REQUIRED ACTION: The response should consist solely of the lines running from the line with "Where should I click to: Open" to the end of the data, retyped exactly.

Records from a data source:
-- Opening Marker --
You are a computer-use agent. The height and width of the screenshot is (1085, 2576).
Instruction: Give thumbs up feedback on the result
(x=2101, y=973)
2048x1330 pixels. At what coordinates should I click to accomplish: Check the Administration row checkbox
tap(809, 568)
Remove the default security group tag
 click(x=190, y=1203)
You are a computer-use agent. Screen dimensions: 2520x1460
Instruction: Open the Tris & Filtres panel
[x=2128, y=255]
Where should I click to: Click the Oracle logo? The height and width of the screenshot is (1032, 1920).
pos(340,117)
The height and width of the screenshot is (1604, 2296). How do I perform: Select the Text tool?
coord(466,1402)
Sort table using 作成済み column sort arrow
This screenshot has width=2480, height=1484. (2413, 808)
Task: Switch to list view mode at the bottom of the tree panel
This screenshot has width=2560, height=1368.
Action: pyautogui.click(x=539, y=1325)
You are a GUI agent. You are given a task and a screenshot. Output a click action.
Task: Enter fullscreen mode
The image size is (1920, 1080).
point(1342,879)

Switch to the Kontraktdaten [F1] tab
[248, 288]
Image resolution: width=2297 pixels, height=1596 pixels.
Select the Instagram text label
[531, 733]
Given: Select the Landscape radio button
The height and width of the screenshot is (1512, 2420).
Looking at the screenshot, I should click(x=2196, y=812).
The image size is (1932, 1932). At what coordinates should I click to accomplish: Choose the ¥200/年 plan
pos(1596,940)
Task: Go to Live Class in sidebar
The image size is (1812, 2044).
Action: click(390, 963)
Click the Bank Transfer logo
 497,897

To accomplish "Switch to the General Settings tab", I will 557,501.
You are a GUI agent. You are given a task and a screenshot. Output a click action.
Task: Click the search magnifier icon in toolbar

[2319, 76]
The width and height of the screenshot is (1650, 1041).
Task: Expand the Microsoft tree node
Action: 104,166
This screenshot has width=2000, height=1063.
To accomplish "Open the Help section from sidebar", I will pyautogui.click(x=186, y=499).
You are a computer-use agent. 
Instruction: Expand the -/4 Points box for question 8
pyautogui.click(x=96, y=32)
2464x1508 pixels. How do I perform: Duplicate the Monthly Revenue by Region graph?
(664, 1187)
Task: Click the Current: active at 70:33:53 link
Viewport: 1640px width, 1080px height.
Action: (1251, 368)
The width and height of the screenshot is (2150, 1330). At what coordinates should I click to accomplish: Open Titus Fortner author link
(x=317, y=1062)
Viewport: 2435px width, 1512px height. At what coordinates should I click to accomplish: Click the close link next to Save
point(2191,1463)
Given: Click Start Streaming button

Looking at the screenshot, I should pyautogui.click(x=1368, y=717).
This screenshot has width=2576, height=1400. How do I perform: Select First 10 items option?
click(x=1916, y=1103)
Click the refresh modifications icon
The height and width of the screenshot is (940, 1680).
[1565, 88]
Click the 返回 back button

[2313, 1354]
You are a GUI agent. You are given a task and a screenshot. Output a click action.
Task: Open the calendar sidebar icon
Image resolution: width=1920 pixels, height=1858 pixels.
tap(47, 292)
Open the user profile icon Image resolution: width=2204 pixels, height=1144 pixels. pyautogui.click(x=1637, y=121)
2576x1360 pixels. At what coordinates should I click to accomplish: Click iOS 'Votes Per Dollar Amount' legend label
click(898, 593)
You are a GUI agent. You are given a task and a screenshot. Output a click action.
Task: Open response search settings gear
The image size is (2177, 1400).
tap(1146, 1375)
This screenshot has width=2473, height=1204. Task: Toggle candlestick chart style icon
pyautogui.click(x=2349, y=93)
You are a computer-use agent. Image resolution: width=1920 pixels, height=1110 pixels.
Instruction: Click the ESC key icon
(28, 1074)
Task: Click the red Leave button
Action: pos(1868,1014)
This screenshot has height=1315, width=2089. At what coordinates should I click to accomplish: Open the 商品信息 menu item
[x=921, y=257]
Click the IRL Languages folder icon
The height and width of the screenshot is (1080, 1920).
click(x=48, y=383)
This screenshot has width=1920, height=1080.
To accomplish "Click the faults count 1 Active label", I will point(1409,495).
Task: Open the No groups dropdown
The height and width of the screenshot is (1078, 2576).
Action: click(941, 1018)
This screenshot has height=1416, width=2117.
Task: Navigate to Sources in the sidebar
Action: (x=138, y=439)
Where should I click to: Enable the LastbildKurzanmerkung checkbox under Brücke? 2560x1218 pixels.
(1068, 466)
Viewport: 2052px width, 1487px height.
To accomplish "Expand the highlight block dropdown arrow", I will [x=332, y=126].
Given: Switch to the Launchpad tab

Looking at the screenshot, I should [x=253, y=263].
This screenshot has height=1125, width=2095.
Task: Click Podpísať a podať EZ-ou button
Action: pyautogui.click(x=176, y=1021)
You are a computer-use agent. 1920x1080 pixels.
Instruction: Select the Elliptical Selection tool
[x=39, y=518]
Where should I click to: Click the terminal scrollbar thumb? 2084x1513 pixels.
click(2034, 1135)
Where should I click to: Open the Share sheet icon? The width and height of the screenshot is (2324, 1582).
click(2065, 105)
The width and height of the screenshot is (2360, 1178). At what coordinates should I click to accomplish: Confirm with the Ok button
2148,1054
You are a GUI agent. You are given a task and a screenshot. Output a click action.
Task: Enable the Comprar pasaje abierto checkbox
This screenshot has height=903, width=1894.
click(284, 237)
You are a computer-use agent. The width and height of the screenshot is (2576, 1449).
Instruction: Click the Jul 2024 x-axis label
-- Closing Marker --
REPLY TO THE TASK:
Where should I click to: Open the Share sheet icon? The width and height of the screenshot is (2324, 1582).
click(2065, 105)
The width and height of the screenshot is (2360, 1178). At what coordinates should I click to accomplish: Confirm with the Ok button
2148,1054
You are a GUI agent. You are given a task and a screenshot. Output a click action.
Task: Enable the Comprar pasaje abierto checkbox
This screenshot has height=903, width=1894.
click(284, 237)
You are a computer-use agent. The width and height of the screenshot is (2576, 1449).
Instruction: Click the Jul 2024 x-axis label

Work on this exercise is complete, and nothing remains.